*** Data ***

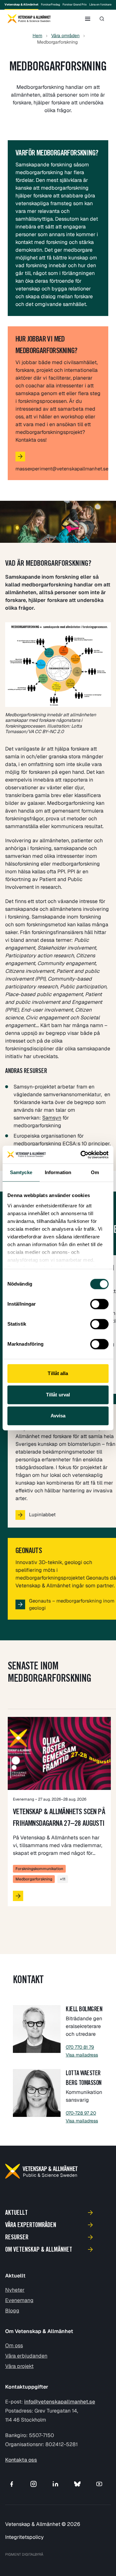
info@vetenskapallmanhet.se (59, 2401)
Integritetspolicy (24, 2537)
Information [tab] (58, 1172)
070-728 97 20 (81, 2113)
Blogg (12, 2310)
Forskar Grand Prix (75, 4)
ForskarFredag (50, 4)
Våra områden (65, 35)
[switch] (99, 1304)
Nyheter (14, 2290)
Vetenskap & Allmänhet (21, 4)
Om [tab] (95, 1172)
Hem (37, 35)
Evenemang (19, 2300)
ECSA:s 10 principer (86, 1143)
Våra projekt (19, 2366)
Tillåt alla (58, 1373)
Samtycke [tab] (21, 1172)
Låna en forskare (100, 4)
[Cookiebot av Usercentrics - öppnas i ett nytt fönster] (82, 1155)
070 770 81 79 (80, 2047)
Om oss (14, 2345)
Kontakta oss (21, 2459)
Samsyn (51, 1117)
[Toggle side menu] (87, 18)
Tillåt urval (58, 1394)
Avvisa (58, 1415)
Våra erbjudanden (26, 2355)
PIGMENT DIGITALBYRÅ (24, 2554)
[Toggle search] (101, 18)
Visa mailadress (82, 2055)
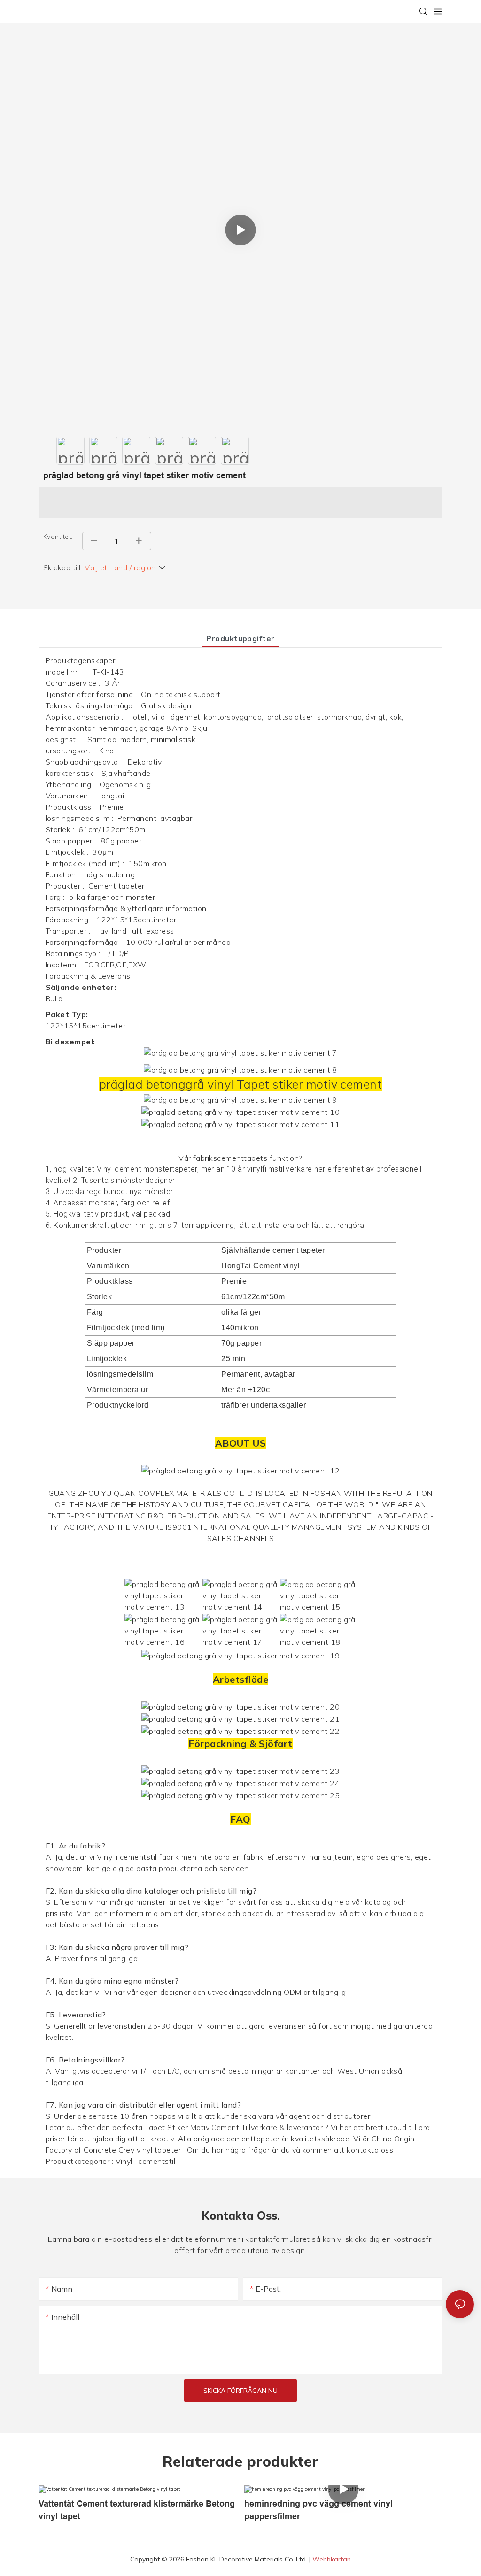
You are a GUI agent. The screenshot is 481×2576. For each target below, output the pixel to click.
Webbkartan (331, 2559)
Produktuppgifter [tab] (240, 638)
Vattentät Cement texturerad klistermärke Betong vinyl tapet (137, 2510)
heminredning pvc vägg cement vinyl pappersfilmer (318, 2510)
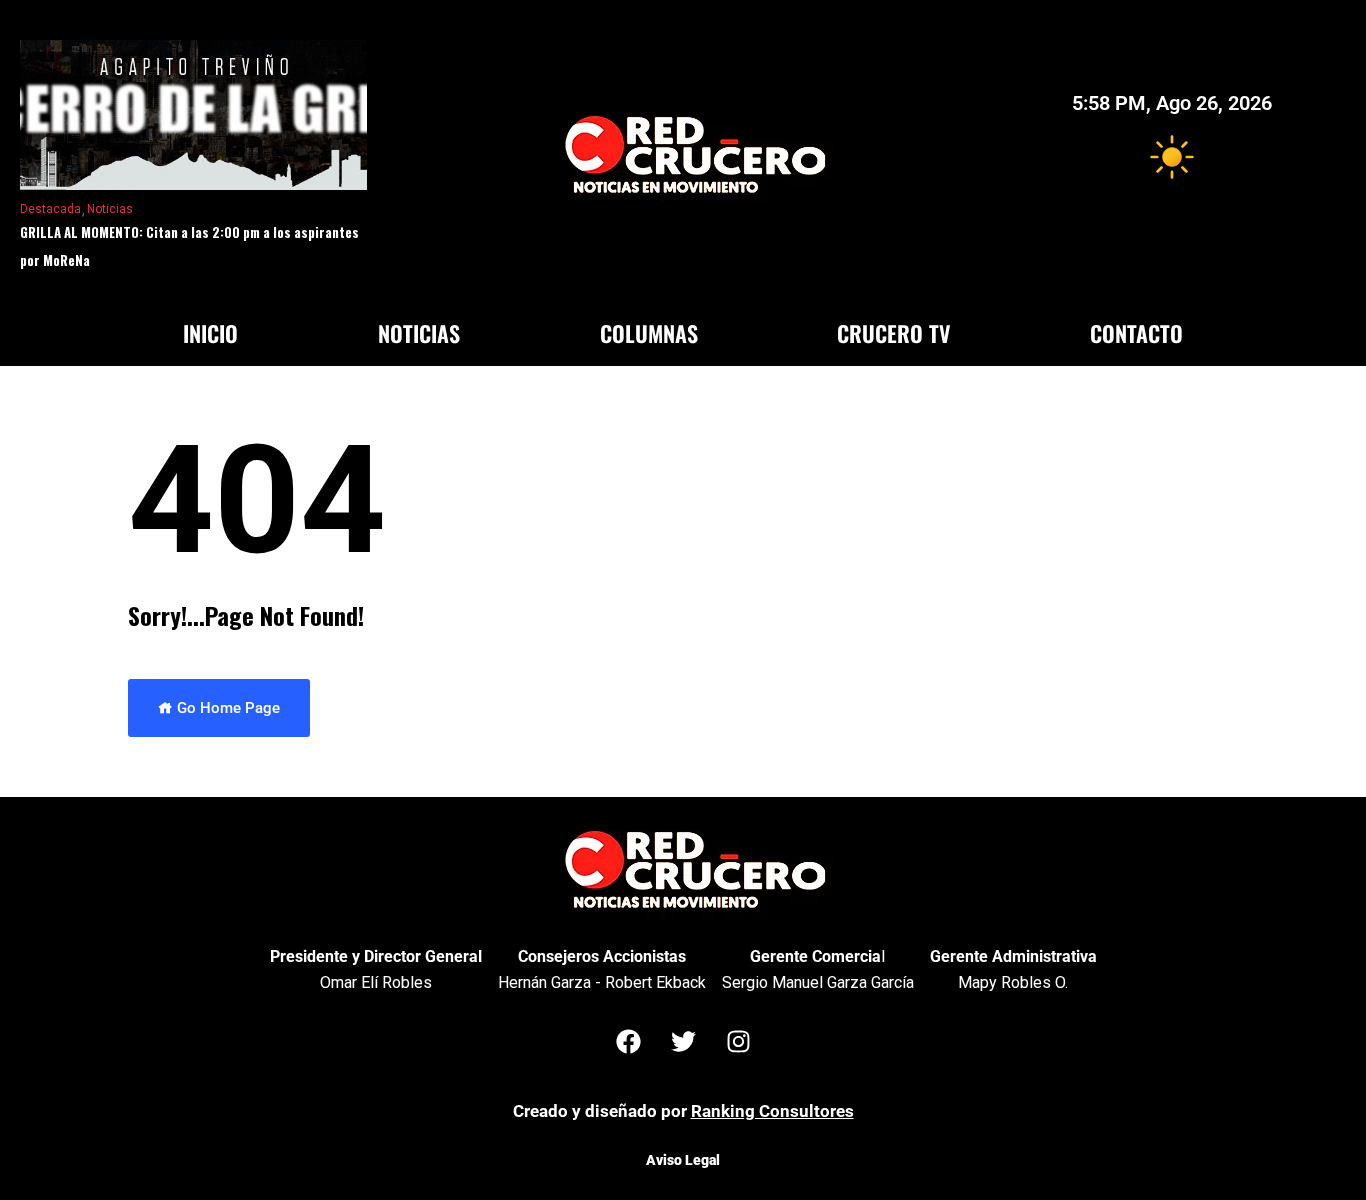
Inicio (210, 333)
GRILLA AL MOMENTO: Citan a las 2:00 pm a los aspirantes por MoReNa (189, 246)
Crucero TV (893, 333)
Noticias (110, 209)
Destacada (50, 209)
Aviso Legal (683, 1160)
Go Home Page (226, 708)
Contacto (1136, 333)
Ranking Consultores (772, 1111)
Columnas (649, 333)
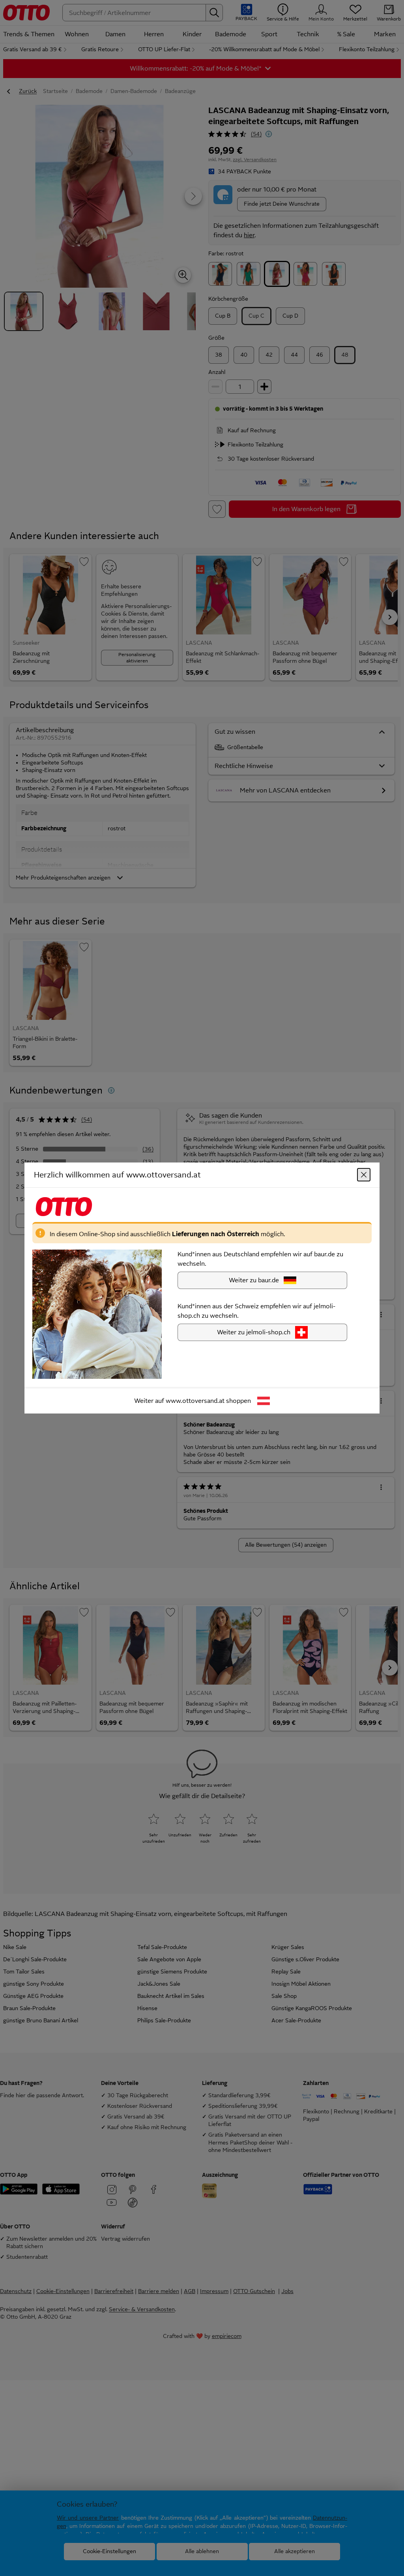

*** End of Data ***

§ What the task asks: Pull together all lines from the data that mention the word "Våra".

§ Answer below:
Våra områden (65, 35)
Våra projekt (19, 2366)
Våra erbjudanden (26, 2355)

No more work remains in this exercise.